__SET TASK__
Continue the interview about running a fully remote startup from the point where it stops.

__QUOTED PASSAGE__

I know I said we weren’t going to talk about it but I’ve made a big decision to cut out our sales team and jump back in. I’m taking calls, which is awesome. I’ve been a salesperson for eighteen years so that’s natural to me. I love doing it. It’s not going to make us grow to the next thing. I’m rebuilding the sales mechanics and the structure so I can get someone else to take over as a director to run it. I’m good at building the structure but I’m more effective at building that and then getting someone to operate it because I’m good at that across a company, not in just one department. If I create this structure instead of doing the effort, I can have a way bigger impact.

How do your people respond to that?

It’s interesting. We’re a fully remote company. We have an amazing culture as well, which is cool. You can tell from meetings and the way we communicate. We’re very direct, open, and outspoken. When we need to let someone go, it’s always two sides to the coin. On the one hand, it’s always crappy to let someone go. We are unfortunate enough to like each other. That doesn’t always help business but we’re a great group of people. It’s always a shitty conversation to have.

On the other hand, we’re also a startup. We want to make a dent in the market. If we want to make something happen, we have to hustle and make big decisions. We’re still small enough of a company. We’re under 20 people to know that 1 person makes or breaks the results we want to make. To some extent, we all get that. We all know stuff is or isn’t working and we need to make decisions to make it happen. This was not working.

This means you’re an all-remote company as well. Are you all remote North American employees or do you have employees who are global? Where’s your employee base?

That’s all global. We’ve got people in Eastern Europe. Our product manager is based out of Italy. We’ve got people traveling. Our partner manager is working out of Colombia. We’ve got people all over. To us, we don’t care if you show up and deliver. You can be in China, Japan, or Australia. I don’t care. As long as you’re there for crucial meetings and deliver on the job, I’m good with that.

My challenge was I was in the Netherlands. I was working from 3:00 PM to 11:00 PM because I wanted to be able to take meetings throughout the day. That did cost me my Saturday to catch up on some sleep. That was one of the biggest reasons for us to move here to Canada. It was for me to catch my breath and get a little bit back into the 9:00 to 5:00, 8:00 to 6:00, or 7:00 to 7:00 routine depending on the day because that did get to me after doing that for a while.

I’m curious. I was going to ask if being Dutch helped you on the global landscape as well as managing a business with global employees. I’m curious how you manage time when you do have employees in all time zones. Do you try to operate in a North American time zone structure?

Mostly. We have clients all over the globe as well so that means our success team needs to be pretty flexible. What we see is we have morning people, afternoon people, and evening people. It also means that when they are flexible with their calendar, it’s also easier to customize that to the clients we bring in. At the end of the day though, we have crucial company meetings between 9:00 and 5:00. We have all hands every day for 15 minutes at 9:00 AM and we have a weekly on Friday also at 9:00 AM. Any other company meetings are usually before 12:00 to try and make that feasible for everyone.

You mentioned before we hopped on that you’re a VC-backed company but you’re making a bit of a shift of focus. Can you want to walk us through what’s going on?

__STORED DATA__
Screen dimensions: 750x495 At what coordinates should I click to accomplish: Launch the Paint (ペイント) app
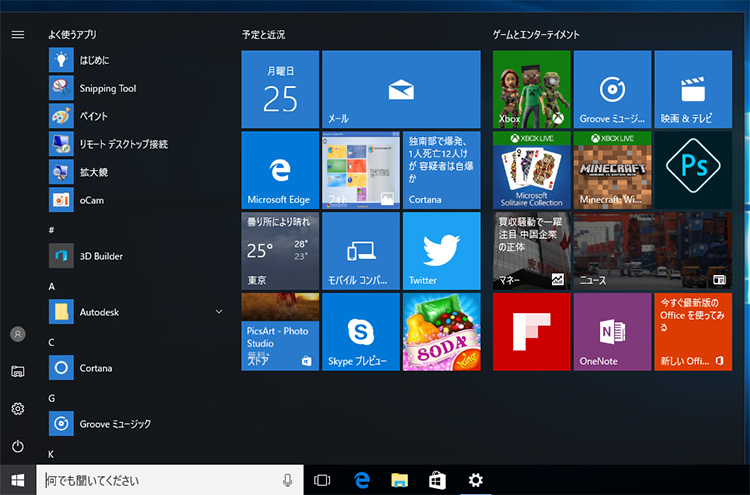(x=94, y=116)
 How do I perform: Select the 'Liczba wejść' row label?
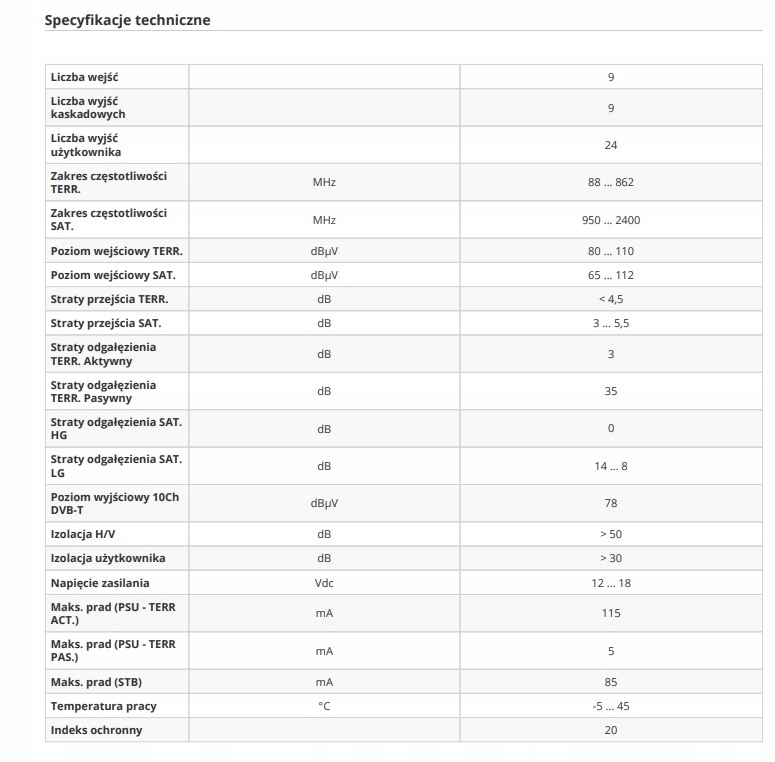(x=85, y=77)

__RESPONSE TO THIS TASK__
I had a bootstrap agency that I built out for twelve years and then sold it. My pie has always been on the money and profitability. I didn’t care about revenue. I cared about the margin. Are we making money or not? That’s how we build a company. One of the first things that Mikael, my CEO, said when he brought me in was, “You got to keep in mind we have money to burn, not to save. We took on money to go fast. It’s not just about making money. It’s also about spending it.”

What I’m finding is we made some great decisions and very bad decisions with that. Do you want to build a business? You got to make money. That is not revenue. That is still margins because that’s what sets the actual value of a business. It makes you less dependent on that as well. We can have way better conversations about a viable business that’s making money by itself and that’s not burning capital than if we were dependent on external capital to keep coming in. We decided, “Let’s show that we can do it so that if we want to go fast again, we have a track record that we can pull this off ourselves as well. It sets us up for a way more interesting conversation.”

How much money have you raised as a company at this point?

About $2.5 million.

Have you run through that cash or are you still sitting on some of that cash?

We still have some of that cash.

It is interesting to be able to have that focus. How has that impacted your team and your leadership? What do you think you guys are doing differently or saying differently? How are you operating differently?

It was cool. We decided to make that switch. We put our numbers on the table, all of it. We talk finance with everyone in the company. We show them the numbers and traction in terms of revenue or how much we’re burning. We’re putting everyone’s salary on a screen but we are showing what we’re spending per team or a specific part of the business.

We set a target. We said, “We’re going to go to Cabo in ’23 or ’24. The year depends on you. We are taking the entire team there but the pace at which we’re getting there, this is the money we want to make and this is how quickly we can get there based on where we are. If you can make or save us money in your job or enable us to get there faster, we will go to Cabo faster. What can you do to contribute to that?” It’s not about revenue targets. We made it more personal. It’s something I aspire for as a team.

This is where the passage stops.